Written exercise
Reproduce every one of the following items verbatim, line by line.

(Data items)
==========
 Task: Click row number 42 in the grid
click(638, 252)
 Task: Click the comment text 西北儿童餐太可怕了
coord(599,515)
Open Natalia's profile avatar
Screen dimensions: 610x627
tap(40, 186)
==========
The reply
 Task: Click row number 42 in the grid
click(638, 252)
 Task: Click the comment text 西北儿童餐太可怕了
coord(599,515)
Open Natalia's profile avatar
Screen dimensions: 610x627
tap(40, 186)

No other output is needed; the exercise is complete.